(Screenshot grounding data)
************
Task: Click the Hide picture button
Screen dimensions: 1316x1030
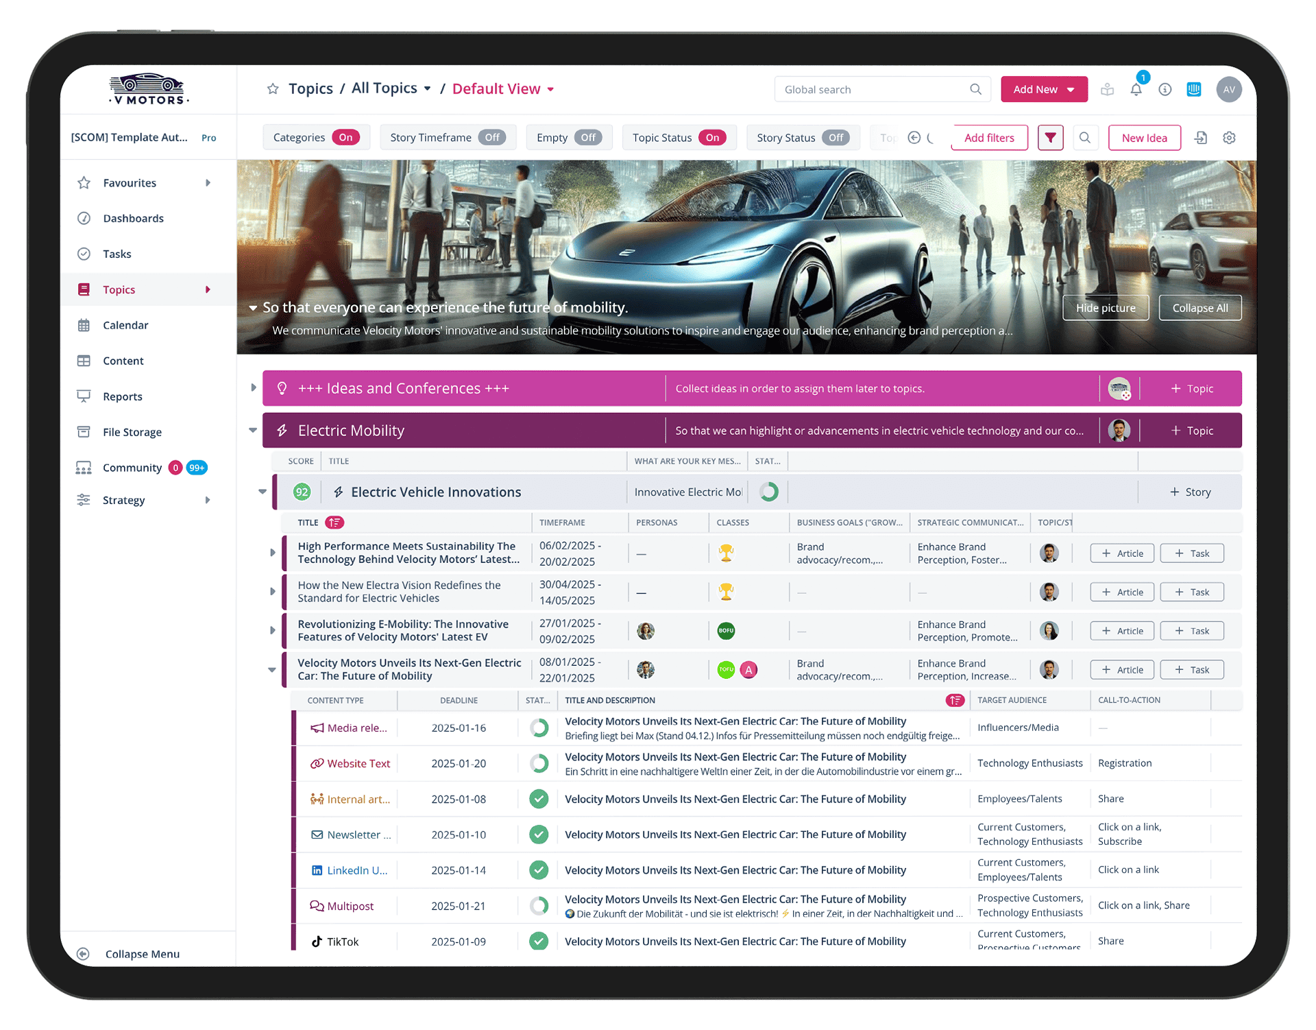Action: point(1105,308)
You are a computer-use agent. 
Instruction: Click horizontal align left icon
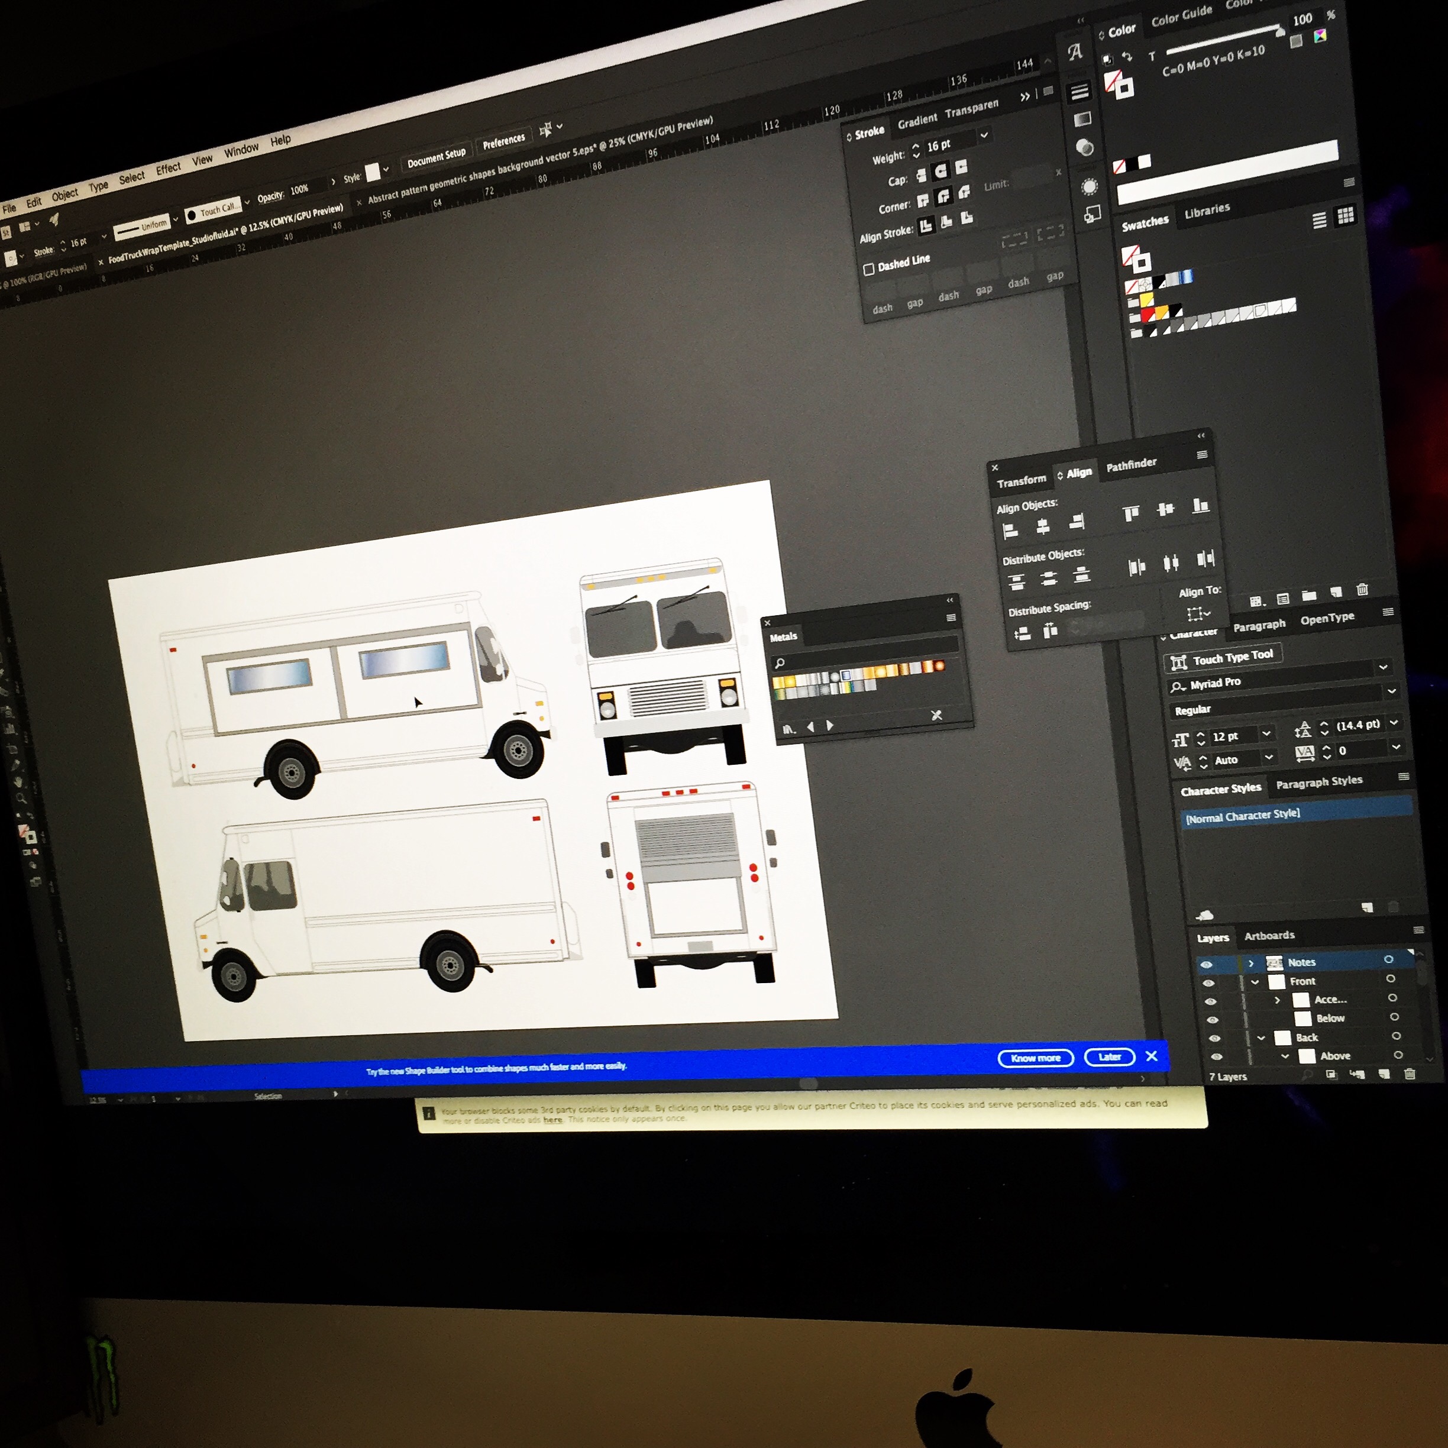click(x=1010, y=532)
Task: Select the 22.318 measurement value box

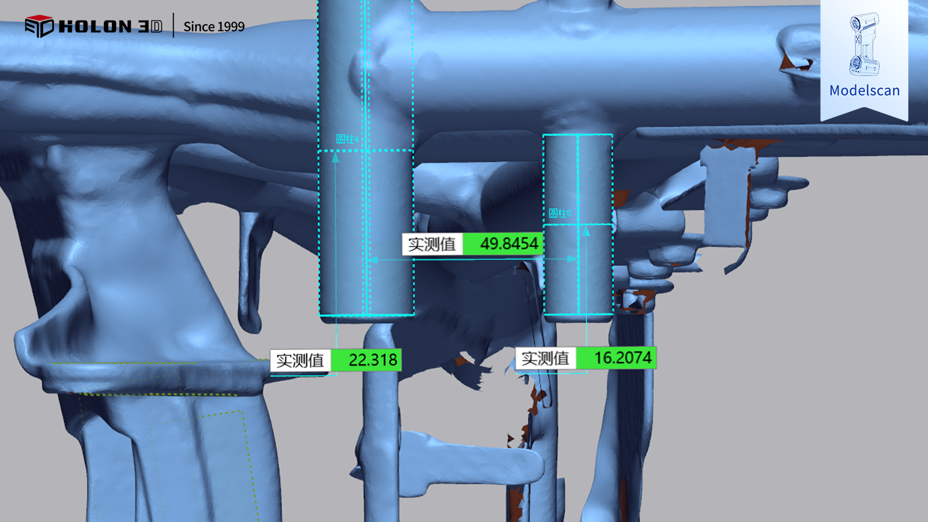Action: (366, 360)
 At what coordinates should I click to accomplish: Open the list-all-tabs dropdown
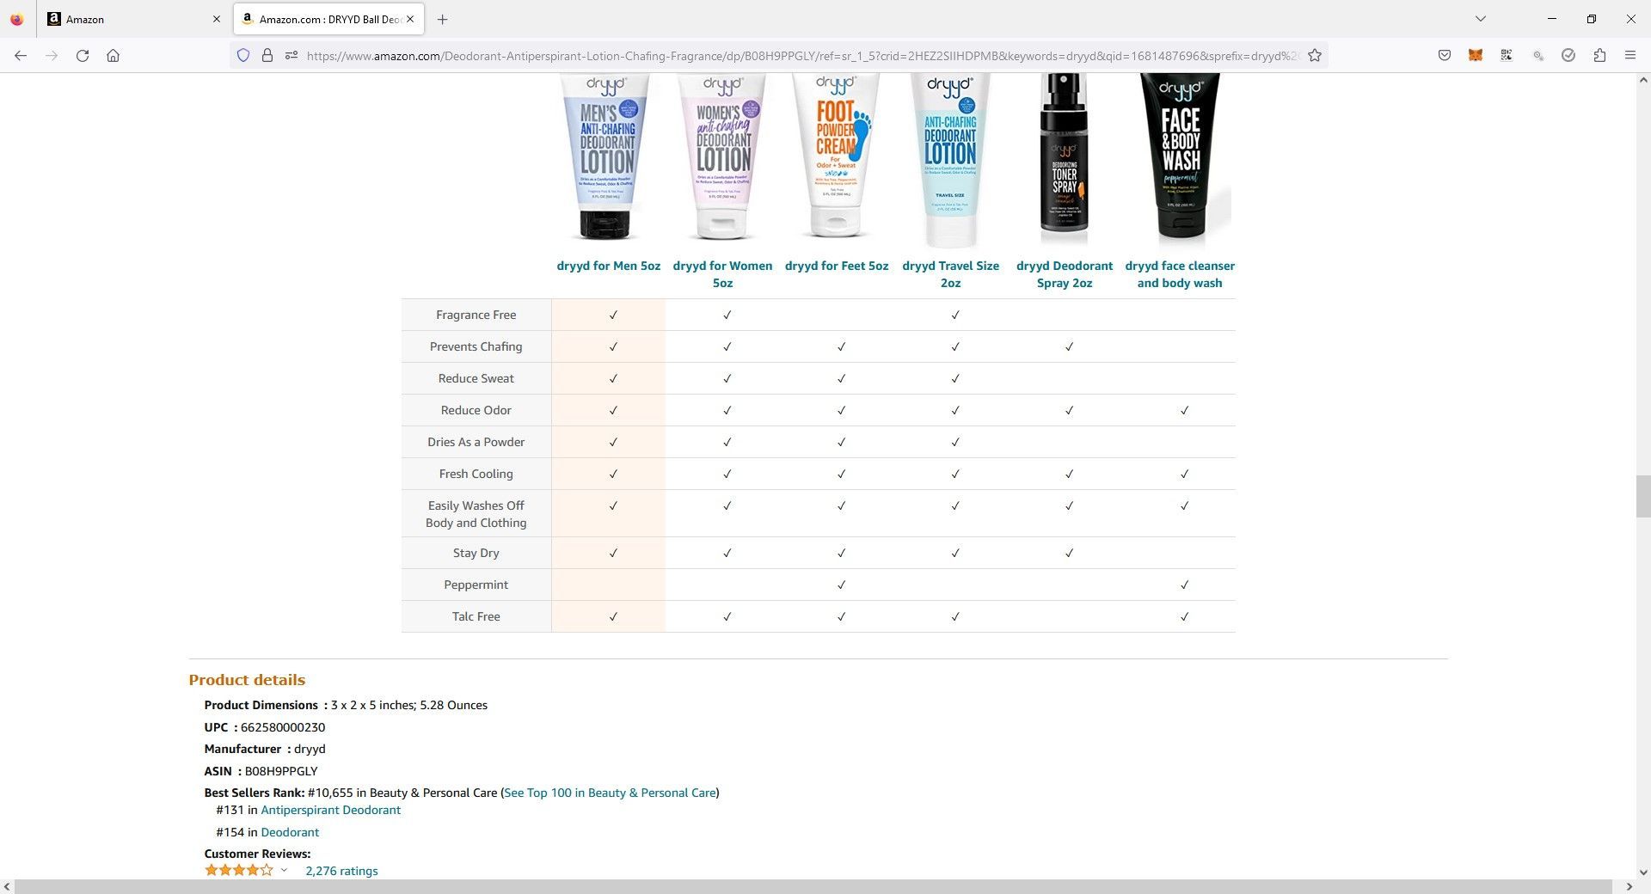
************
TASK STATEMENT:
Without the pictures, return the records above exactly as given.

WRITTEN SOLUTION:
Task: Click the Hide picture button
Screen dimensions: 1316x1030
Action: point(1105,308)
You are a computer-use agent. 
Instruction: Click horizontal align left icon
click(x=1010, y=532)
Task: Select the 22.318 measurement value box

Action: (366, 360)
 At what coordinates should I click to accomplish: Open the list-all-tabs dropdown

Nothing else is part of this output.